Scaling: Before You Buy More Servers, Read This

Series: Backend Engineering Fundamentals · Post 06 of 07 Level: Beginner-friendly · Read time: ~8 min
"We need to scale" is one of the most expensive sentences in engineering.
It triggers infrastructure discussions, migration projects, and architectural rewrites — often before anyone has looked at whether the current system is actually running at capacity.
Before scaling your infrastructure, understand what you're actually scaling for. Most systems that feel slow are bottlenecked by code problems (N+1 queries, missing indexes, synchronous calls that should be async) — not infrastructure capacity. Scaling a slow system gives you a more expensive slow system.
This post covers the actual mechanics of scaling, the tradeoffs between approaches, and how to think about it before opening a cloud console.
Vertical vs Horizontal Scaling
Vertical scaling (Scale Up): Add more resources to existing servers — bigger CPU, more RAM, faster disk.
Horizontal scaling (Scale Out): Add more servers and distribute the load across them.
Vertical Scaling Horizontal Scaling
[Server: 8 CPU, 32GB] → [Server: 4 CPU, 16GB] ×3
↓ ↓
[Server: 32 CPU, 128GB] [Server: 4 CPU, 16GB] ×10
(one big machine) (many smaller machines)
| Vertical | Horizontal | |
|---|---|---|
| Simplicity | Simple — no code changes | Complex — requires stateless design |
| Cost | Expensive at high end (premium hardware) | Cheaper per unit at scale |
| Failure impact | Single point of failure | Redundant — one server failure is minor |
| Ceiling | Hard limit on available hardware | Theoretically unlimited |
| Database | Works well (most DBs scale vertically first) | Sharding required for DBs |
In practice: Start with vertical scaling. It's simpler, faster, and often sufficient. Switch to horizontal when you hit the vertical ceiling or need high availability.

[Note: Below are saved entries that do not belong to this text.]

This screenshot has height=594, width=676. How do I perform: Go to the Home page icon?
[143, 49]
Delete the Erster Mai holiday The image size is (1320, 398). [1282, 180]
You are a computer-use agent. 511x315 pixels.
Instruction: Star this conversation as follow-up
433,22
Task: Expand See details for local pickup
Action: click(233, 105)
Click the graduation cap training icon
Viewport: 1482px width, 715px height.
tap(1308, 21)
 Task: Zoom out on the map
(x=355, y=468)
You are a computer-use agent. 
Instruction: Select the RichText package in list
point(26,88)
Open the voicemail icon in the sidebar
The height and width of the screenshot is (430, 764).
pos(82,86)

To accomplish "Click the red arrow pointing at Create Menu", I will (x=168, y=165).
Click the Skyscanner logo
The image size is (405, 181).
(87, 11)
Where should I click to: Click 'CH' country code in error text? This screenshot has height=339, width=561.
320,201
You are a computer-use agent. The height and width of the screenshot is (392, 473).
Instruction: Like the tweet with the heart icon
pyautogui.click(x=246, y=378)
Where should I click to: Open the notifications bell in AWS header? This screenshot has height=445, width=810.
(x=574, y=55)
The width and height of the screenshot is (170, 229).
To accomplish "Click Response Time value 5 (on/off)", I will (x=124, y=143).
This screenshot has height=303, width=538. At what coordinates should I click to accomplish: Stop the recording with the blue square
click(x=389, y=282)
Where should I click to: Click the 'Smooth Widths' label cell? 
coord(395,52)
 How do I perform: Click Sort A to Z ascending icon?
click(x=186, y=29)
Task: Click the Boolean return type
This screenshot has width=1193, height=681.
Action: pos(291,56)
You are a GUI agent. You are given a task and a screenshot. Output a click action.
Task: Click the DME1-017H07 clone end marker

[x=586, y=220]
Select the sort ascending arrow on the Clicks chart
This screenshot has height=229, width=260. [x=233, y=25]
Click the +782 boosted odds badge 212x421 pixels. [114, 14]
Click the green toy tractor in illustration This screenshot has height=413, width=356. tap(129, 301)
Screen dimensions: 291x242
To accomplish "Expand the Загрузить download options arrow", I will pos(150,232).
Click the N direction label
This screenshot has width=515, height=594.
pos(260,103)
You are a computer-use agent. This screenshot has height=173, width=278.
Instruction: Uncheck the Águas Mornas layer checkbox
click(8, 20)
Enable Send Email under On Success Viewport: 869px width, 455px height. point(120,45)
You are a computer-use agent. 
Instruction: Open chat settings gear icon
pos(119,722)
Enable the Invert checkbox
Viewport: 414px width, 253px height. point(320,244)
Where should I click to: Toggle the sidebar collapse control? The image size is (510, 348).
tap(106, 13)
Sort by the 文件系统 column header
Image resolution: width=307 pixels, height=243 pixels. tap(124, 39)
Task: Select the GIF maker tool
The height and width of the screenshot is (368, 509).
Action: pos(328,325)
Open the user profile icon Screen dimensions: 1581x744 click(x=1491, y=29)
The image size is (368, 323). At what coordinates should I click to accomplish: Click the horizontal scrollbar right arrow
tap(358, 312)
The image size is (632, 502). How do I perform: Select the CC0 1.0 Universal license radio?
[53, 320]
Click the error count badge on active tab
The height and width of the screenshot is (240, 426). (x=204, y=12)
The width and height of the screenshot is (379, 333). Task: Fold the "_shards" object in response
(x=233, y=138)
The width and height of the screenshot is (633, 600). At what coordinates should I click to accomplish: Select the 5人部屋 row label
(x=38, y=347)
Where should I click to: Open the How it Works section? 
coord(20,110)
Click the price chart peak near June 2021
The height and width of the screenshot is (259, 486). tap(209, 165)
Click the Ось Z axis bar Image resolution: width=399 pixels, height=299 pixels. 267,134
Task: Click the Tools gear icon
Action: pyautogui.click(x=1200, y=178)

The Stateless Requirement for Horizontal Scaling
Horizontal scaling only works if your application is stateless — each request can be handled by any server, with no local state that makes one server "special."
❌ Stateful — Can't Scale Horizontally
Server 1: User session in memory → [Request for user A] works
Server 2: No session for user A → [Request for user A] fails
✅ Stateless — Scales Horizontally
Server 1: No local state → reads session from Redis
Server 2: No local state → reads session from Redis
Server 3: No local state → reads session from Redis
Any server can handle any request.
Load balancer distributes freely.
The rule: Move all state out of your application servers and into shared storage (Redis for sessions, S3 for files, your database for persistent data). Your servers should be interchangeable.
# ❌ Stateful — in-memory session
app.sessions[user_id] = {"cart": items} # Lives on one server only
# ✅ Stateless — session in Redis
redis.setex(f"session:{session_id}", 3600, json.dumps({"cart": items}))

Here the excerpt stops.